Is there any Constraints?

Let $m = n+5$ and the three coefficients be given by:

$\left( \begin{matrix} m \\ r-1 \end{matrix} \right) : \left( \begin{matrix} m \\ r \end{matrix} \right) : \left( \begin{matrix} m \\ r+1 \end{matrix} \right) = 5:10:14$

$\Rightarrow \dfrac {m!}{(r-1)!(m-r+1)!} : \dfrac {m!}{r!(m-r)!} : \dfrac {m!}{(r+1)!(m-r-1)!} = 5:10:14$

$\Rightarrow \dfrac {(r-1)!(m-r+1)!} {r!(m-r)!} = 2 \quad \Rightarrow \dfrac {m-r+1} {r} = 2 \quad \Rightarrow m = 3r -1 \space ...(1)$

Similarly,

$\Rightarrow \dfrac {r!(m-r)!} {(r+1)!(m-r-1)!} = \dfrac {7}{5} \quad \Rightarrow \dfrac {m-r} {r+1} = \dfrac {7}{5} \quad \Rightarrow 5m = 12r+7 \space ...(2)$

Equation $1 \times 5$ and equate it with equation $2$ :

$5m = 15r - 5 = 12r +7 \quad \Rightarrow r = 4 \quad \Rightarrow m = 11 \quad \Rightarrow n = \boxed{6}$

Let the three consecutive terms whose coefficients are in the ratio 5 : 10 : 14 be the $(r-1)^{th}$ , $(r)^{th}$ and $(r+1)^{th}$ term respectively:

We know that in the expansion of $(1+x)^n$ , the general formula for $r^{th}$ term is:

$T_{r+1}$ = n $C_{r}$ . $x^{r}$

The question here is similar:

Thus,

$T_{(r-2)+1}$ = (n+5) $C_{r-2}$ . $x^{r-2}$ (eq.1)

$T_{(r-1)+1}$ = (n+5) $C_{r-1}$ . $x^{r-1}$ (eq.2)

$T_{r+1}$ = (n+5) $C_{r}$ . $x^{r}$ (eq.3)

From, eq. 1,2 and 3 we get that the coefficients of the three consecutive terms are:

(n+5) $C_{r-2}$ , (n+5) $C_{r-1}$ and (n+5) $C_{r}$ respectively.

taking two coefficients at a time, namely from eq.1 and 2 , eq.2 and 3, we get..

$\frac{(n+5)!}{(r-2)!.(n+5-r+2)}$ / $\frac{(n+5)!}{(r-1)!.(n+5-r+1)}$ = 5/10

$\frac{(n+5)!}{(r-1)!.(n+5-r+1)}$ / $\frac{(n+5)!}{(r)!.(n+5-r)}$ = 10/14

after, solving the two equations we get that :

r= $\frac{(n+9)}{3}$ and 24r = 10n+60

substitute the value of r in latter eq., u will get that $\boxed{n=6}$

The coefficients of $(1+x)^{n+5}$ are given by the (n+5)th row in Pascal's Triangle.
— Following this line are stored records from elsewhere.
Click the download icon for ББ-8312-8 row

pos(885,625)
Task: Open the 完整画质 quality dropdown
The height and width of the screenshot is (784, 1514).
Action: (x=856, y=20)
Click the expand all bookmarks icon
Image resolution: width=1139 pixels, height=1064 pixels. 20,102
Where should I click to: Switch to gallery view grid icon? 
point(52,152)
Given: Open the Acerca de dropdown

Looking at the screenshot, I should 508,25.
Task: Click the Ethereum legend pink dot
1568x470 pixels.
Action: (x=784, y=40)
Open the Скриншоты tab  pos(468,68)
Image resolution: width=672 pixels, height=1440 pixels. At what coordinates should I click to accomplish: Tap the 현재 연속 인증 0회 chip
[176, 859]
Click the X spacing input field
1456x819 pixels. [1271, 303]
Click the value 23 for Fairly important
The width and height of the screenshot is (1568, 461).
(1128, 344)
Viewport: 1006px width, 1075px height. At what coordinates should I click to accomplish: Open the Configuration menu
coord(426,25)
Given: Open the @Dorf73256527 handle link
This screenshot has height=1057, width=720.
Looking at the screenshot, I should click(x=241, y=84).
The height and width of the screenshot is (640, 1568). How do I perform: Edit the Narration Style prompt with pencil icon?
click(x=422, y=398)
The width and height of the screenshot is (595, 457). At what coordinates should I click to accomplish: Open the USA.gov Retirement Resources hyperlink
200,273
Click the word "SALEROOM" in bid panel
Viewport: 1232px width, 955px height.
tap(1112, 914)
Consider how the nth row is constructed - Each element can be described in terms of the previous term as follows: start with 1, then multiply by n and divide by 1 to get the next term, then repeat by multiply by 1 less and dividing by 1 more than in the previous step.

$t_0 = \binom{n}{0} = 1 \\ t_1 = \binom{n}{1} = t_0 \cdot \frac{n}{1} \\ t_2 = \binom{n}{2} = t_1 \cdot \frac{n-1}{2} \\ etc ...$

For the 3 terms of interest, let j and k be the multiplying and dividing factors used to get the second term from the first. Using this method, this means j-1 and k+1 are the multiplying and dividing factors used to get the third term from the second. Therefore,

$\frac{j}{k} = \frac{10}{5} = 2 \Rightarrow j = 2k \\ \frac{j-1}{k+1} = \frac{14}{10} = \frac{7}{5} \Rightarrow 5j - 5 = 7k + 7$

Substitute the first equation into the second to get k = 4, j = 8

Reversing the method above, we get $t_1$ = 11. This means we're in the 11th row of Pascal's Triangle $(1+x)^{n+5} = (1+x)^{11} \Rightarrow n+5=11 \Rightarrow \boxed{n=6}$

In summary, use a little intuition and get some easier equations to solve for.